Use Protobuf and gRPC to modularize a analyzer framework

The key problem of developing a “modularized” analyzer framework is that different modules have various dependencies. For example, a frontend relies on a off-the-shelf parser library to strip out the syntax structure of source texts; a datalog analysis needs an engine to interpret and execute it. Mixing them may result in unexpected depdency problems, both when developing and deploying. Moreover, it adds complexity if we want to use a different language to implement some modules - e.g. use C++ to corporate with LLVM.

When developing my framework, Interface Description Languages like Protobuf provide a easier way for cross-language modulariation. Using an IDL to shape the communication eases my nerve when implementing new analyzer components. Every components just read from the generated data structures and fill in them. It can be used to define key shared structures like IRs, too. It also reduces my workload when updating message formats. Different from JSON or other text-only methods, the generated code can leverage language features to detect outdated interface implementations. (On the other side, most IDLs are capable of corporating with older yet compatible implementations).

When deploying, the whole power of IDL reveals when combining it with an RPC framework. RPC frameworks like gRPC provide easy and efficient ways for communicating among components. With gRPC, I seldom headache on how to communicate among different modules. Each component is depolyed as an isolated server. Wiring all servers up with configured addresses, each server can communicate with each other with generated APIs. A step further, servers can be deployed into containers to totally isolate their runtime dependencies.

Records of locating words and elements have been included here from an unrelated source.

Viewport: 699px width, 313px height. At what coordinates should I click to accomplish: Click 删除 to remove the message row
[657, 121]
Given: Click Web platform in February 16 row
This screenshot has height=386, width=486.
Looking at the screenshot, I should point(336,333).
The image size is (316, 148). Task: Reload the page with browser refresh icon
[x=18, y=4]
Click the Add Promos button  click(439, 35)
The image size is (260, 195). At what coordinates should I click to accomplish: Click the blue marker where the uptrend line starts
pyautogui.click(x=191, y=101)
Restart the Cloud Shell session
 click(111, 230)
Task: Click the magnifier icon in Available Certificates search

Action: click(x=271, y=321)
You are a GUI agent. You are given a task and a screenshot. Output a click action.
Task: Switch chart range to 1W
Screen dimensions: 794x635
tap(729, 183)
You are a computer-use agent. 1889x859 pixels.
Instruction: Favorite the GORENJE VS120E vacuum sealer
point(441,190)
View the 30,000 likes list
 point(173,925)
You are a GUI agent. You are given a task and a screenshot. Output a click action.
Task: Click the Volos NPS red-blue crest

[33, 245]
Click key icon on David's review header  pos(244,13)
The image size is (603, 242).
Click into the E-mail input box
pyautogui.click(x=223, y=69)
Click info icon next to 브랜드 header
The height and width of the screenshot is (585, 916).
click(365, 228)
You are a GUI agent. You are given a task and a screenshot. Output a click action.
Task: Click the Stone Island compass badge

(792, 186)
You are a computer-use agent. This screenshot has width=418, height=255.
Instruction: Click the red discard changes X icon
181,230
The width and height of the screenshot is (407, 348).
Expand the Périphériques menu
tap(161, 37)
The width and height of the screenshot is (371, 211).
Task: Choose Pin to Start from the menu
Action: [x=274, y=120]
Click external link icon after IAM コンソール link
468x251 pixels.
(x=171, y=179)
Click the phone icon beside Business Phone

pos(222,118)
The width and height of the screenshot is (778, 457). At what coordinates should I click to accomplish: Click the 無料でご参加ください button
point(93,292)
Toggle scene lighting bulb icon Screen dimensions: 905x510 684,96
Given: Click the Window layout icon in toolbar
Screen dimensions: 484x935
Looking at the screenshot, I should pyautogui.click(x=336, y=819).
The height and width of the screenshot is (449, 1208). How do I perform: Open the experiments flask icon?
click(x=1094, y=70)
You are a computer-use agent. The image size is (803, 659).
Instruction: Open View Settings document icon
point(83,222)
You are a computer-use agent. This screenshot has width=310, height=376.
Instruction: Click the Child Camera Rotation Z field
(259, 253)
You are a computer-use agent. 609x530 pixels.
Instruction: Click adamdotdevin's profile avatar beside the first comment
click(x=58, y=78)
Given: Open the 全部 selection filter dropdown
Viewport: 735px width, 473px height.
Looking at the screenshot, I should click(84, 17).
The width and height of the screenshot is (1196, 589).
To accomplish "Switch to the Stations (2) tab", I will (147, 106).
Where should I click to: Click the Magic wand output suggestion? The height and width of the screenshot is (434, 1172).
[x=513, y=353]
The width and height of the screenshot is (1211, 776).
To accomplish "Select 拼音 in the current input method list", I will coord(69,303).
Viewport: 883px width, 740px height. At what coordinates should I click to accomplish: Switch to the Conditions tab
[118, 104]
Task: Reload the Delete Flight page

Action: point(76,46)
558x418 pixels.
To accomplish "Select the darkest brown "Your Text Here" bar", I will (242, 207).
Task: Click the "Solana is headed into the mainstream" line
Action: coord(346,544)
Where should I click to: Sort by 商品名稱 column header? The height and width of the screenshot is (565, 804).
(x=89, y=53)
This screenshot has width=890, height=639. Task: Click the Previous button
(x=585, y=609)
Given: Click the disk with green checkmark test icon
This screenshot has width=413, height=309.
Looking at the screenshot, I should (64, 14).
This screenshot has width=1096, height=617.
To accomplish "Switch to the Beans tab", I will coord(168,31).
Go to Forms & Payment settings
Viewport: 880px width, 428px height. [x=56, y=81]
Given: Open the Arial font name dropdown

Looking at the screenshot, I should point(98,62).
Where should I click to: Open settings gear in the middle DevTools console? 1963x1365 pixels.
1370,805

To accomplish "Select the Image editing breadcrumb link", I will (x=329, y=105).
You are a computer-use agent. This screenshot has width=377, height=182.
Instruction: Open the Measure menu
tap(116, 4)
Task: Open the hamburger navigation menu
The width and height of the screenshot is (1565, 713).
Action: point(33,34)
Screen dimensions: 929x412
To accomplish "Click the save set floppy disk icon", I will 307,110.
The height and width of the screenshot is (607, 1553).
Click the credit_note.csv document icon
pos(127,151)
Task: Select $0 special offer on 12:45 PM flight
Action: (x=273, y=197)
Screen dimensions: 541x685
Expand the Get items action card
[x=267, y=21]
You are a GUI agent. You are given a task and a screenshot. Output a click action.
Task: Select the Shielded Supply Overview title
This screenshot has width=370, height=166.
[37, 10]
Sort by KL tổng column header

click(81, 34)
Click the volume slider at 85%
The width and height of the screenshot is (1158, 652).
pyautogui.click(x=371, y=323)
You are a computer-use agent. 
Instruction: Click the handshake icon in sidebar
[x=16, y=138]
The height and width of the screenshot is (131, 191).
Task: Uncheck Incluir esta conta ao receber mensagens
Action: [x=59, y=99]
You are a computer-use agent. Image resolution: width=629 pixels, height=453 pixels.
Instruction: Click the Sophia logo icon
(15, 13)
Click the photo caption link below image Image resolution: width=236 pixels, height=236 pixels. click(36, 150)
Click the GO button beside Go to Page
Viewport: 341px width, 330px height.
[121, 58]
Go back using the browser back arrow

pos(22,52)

Thus the repo structure looks like below. Now the analyzer framework looks quite like a microservice system. I prefer the monorepo manner, as the IDL descriptions update often.

- root
  - ir/                 { IDLs for shared data structures }
  - protos/             { IDLs for component interface and commnunication }
  - settings.gradle     { use Gradle to organize Java code }
  - java-commons/       { common utility for Java modules }
  - java-module-1/
  - java-module-2/
  - ...
  - CMakeLists.txt      { use CMake to organize C++ code }
  - cpp-commons/        { common utility for C++ modules }
    - include/
    - libsrc/
  - cpp-module-1/
  - cpp-module-2/
  - ...
  - java-core/          { coordinator of handling analysis requests and scheduling analysis workflow }
  - python-client/      { Python-impelemented demo client }
  - scripts/            { scripts to launch the framework locally }
  - Dockerfile          { use Docker to deploy }
  - docker-compose.yml

But there are some constraints. It is less efficient for RPC frameworks to pass large data structures. In my case, the Datalog relations shared between components are usually too large to directly pass by sockets. Temporarily, I coped with it by caching relations in local files and passing file paths only in the interface, and then I have to mount a folder in host filesystem to all dockers with the same path to sync the files. This prevent the framework to be more de-coupled. It would be better to use a webfs to share files with unified uri, or use a DB server to cache relations instead of BDD files.

In general, using Protobuf with gRPC, or some other IDL+RPC tools like Thrift, eases a lot of effort when developing multi-language framework.